SHUR IQ · System Demo

The Grammar Engine

This week we wrote down the editorial rules that make a SHUR IQ report read the way it should. Those rules now run as a repeatable agent program that reviews every report against them and proposes the fixes. Here is how it works, and what it did on its first full run.

Validated tonight · going online tomorrow

Internal demo · prepared for the SHUR team · 8 June 2026

The shift

From a habit in our heads to a program on the rails

A week ago, keeping a report clean depended on whoever was editing it remembering the rules: no inverted phrasing, no section that narrates itself, no idea argued twice in two places.

Every correction we made got written down — first as grammar rules with real IDs, then as standing feedback the system carries forward. The next step was to stop applying them by hand. The rules now drive an agent program that reads a finished report, scores it against the full rulebook, and returns the exact changes that bring it into line. The judgment is the same.
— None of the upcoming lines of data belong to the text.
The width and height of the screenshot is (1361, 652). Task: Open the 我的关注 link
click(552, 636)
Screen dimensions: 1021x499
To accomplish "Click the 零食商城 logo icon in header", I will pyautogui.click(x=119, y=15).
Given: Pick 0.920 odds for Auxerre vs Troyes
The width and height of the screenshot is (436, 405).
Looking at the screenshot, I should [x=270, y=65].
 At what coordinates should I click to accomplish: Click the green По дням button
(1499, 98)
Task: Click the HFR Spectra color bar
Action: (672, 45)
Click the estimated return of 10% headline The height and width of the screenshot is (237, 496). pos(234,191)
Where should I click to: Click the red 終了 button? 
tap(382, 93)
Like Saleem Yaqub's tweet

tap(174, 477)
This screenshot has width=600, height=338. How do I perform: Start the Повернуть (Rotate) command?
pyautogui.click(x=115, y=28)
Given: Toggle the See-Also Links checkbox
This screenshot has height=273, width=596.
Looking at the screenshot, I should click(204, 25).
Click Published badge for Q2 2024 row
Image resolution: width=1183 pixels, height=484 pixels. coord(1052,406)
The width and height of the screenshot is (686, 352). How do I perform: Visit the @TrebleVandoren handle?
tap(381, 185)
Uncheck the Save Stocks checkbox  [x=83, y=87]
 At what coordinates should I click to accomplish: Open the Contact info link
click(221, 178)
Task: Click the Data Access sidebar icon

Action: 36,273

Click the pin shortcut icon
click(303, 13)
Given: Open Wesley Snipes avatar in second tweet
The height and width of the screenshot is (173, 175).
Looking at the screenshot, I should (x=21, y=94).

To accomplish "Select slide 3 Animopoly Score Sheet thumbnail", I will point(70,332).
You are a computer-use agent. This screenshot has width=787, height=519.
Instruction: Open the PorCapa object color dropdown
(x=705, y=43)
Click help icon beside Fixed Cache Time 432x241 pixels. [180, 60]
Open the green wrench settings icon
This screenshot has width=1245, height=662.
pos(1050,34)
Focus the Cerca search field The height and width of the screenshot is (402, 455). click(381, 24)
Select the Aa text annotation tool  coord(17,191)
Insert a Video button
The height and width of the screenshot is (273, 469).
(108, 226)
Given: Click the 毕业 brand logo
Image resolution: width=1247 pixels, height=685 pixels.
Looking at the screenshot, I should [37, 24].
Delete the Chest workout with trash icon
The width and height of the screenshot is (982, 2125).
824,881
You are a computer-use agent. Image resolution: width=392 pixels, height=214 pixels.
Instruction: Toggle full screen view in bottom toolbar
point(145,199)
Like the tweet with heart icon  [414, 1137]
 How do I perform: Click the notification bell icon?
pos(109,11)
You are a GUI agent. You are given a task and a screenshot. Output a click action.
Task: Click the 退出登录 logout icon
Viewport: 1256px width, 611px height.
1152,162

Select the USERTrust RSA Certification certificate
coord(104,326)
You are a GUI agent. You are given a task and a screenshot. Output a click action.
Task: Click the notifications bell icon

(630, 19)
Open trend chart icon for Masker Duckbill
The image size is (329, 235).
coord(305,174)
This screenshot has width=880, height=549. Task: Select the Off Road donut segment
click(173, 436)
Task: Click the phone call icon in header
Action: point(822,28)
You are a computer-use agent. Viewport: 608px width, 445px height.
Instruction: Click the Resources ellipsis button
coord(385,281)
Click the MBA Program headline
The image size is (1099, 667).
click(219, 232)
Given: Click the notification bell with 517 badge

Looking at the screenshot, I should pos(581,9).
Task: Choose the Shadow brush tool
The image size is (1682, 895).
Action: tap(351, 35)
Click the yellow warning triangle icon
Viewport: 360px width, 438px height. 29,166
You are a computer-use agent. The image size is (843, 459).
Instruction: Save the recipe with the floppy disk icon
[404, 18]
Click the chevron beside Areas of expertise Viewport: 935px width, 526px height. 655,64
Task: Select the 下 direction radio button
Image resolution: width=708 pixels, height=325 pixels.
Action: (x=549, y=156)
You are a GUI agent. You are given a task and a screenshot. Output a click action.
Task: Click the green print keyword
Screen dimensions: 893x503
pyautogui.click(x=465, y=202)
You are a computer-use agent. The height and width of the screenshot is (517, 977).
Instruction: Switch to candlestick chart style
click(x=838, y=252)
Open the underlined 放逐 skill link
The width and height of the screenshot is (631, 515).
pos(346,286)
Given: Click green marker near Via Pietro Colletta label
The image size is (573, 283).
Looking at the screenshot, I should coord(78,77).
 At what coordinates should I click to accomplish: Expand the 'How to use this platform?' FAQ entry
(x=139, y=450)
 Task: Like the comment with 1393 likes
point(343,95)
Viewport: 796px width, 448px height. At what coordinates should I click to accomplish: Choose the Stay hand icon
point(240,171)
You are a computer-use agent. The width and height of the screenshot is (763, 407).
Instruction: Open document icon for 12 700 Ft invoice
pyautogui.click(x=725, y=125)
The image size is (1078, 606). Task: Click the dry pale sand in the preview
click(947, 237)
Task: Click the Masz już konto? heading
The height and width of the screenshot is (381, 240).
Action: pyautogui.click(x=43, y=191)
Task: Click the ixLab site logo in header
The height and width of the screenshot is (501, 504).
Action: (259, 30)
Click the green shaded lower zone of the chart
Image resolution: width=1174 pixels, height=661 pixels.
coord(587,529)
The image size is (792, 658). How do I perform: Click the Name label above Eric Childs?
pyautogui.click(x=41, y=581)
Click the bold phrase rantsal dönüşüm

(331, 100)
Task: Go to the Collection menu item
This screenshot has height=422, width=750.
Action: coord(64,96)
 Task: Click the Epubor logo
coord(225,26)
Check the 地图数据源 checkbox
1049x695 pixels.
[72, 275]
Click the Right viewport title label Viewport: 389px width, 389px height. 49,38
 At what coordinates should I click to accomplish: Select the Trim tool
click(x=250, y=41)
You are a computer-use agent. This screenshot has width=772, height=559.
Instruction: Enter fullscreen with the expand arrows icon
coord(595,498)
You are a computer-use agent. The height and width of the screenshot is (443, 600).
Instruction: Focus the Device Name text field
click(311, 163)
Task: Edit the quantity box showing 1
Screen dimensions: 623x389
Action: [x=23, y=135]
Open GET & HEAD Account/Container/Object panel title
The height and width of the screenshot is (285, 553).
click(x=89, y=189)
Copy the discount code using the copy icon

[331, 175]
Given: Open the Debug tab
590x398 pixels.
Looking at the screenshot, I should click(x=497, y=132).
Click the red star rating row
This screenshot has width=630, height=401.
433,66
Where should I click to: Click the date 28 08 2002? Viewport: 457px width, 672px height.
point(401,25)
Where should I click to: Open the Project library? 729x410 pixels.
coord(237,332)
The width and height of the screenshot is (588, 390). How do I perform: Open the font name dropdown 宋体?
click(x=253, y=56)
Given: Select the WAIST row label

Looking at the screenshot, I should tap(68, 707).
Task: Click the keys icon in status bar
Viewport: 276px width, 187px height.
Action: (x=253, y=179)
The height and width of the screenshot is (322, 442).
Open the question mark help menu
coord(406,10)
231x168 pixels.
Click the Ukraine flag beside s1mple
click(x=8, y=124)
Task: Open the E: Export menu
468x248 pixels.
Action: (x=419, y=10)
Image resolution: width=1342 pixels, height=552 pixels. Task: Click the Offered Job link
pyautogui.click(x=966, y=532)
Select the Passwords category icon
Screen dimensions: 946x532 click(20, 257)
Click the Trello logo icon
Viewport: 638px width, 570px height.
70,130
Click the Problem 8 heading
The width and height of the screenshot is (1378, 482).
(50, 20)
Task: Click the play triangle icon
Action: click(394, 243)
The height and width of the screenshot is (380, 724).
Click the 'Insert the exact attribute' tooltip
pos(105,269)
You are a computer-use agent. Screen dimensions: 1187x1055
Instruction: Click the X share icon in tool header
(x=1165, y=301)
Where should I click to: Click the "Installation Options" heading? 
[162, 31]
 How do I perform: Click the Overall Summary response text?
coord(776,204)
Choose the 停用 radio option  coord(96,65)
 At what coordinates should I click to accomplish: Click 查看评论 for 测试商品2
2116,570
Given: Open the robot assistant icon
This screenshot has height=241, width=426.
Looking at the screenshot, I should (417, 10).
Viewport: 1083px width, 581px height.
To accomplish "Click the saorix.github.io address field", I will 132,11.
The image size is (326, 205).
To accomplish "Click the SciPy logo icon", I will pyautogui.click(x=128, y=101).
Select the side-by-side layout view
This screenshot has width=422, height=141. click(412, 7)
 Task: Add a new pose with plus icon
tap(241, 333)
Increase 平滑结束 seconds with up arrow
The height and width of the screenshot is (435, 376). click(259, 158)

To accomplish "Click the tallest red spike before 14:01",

The application is now consistent, fast, and the same every time.

The method

One improvement loop, run on every report

Each round of feedback feeds the next. Nothing we learn has to be re-learned.

Feedback

A correction during a real build — phrasing, structure, a repeated idea.

Rule

Written down with an ID and a detection test, added to the rulebook.

Program

The agent pipeline reads the rulebook and reviews against every rule.

Verified result

Exact fixes applied, deployed, and checked on the live page.

The program

Six agents, three stages, one apply-ready answer

The reviewers only read and judge; the edits are applied in one controlled pass afterward, so two agents can never collide on the same report.

Stage 1 · Compile

Build the canonical rulebook

One agent reads the grammar specification and every standing piece of feedback, then distills them into a single rubric — each rule with an ID, what it bans, and how to detect it. Every reviewer scores against the same reference.

rubric-compiler

Stage 1, live: the compiler reads the v0.7 grammar spec and 11 feedback memories, deduplicates them to 15 canonical rules, and names its consolidation decisions.

Stage 2 · Review

Four reviewers, four lenses, in parallel

Each reviewer owns a cluster of rules and reads the whole report, returning every violation with the exact text, the problem, and a proposed fix that keeps the meaning and the voice.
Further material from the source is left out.